Data:
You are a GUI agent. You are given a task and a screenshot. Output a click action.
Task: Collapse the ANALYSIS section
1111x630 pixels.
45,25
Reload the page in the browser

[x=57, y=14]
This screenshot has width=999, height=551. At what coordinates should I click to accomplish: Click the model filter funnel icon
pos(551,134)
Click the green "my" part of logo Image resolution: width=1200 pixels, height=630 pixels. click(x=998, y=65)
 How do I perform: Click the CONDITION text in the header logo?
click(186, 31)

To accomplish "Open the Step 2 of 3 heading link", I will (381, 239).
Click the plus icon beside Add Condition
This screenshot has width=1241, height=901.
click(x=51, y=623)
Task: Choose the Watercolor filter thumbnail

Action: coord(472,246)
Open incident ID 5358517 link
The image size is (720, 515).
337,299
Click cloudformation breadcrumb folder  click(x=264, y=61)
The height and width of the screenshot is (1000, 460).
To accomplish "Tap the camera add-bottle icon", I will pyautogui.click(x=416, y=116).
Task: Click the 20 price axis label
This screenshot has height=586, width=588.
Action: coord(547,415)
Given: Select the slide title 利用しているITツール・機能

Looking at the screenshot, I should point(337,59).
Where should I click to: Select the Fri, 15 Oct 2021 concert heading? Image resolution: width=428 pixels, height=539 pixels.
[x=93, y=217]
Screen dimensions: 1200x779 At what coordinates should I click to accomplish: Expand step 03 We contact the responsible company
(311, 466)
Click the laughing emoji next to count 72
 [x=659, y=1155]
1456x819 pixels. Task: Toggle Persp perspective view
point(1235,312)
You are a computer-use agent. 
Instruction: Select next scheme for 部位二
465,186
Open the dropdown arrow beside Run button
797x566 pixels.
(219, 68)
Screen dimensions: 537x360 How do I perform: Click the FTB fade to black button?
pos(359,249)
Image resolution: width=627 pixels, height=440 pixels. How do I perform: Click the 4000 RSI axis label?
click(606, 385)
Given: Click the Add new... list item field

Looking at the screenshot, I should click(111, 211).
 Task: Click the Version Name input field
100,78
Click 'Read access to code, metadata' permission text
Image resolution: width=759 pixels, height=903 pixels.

Work to complete: Give as a JSON list of strings the entries from the line containing "You are a computer-use agent." through the line containing "Looking at the screenshot, I should click(111, 211).", one string per line and leaving out blank lines.

Answer to this task:
[
  "You are a computer-use agent. ",
  "Instruction: Select next scheme for 部位二",
  "465,186",
  "Open the dropdown arrow beside Run button",
  "797x566 pixels.",
  "(219, 68)",
  "Screen dimensions: 537x360 How do I perform: Click the FTB fade to black button?",
  "pos(359,249)",
  "Image resolution: width=627 pixels, height=440 pixels. How do I perform: Click the 4000 RSI axis label?",
  "click(606, 385)",
  "Given: Click the Add new... list item field",
  "Looking at the screenshot, I should click(111, 211)."
]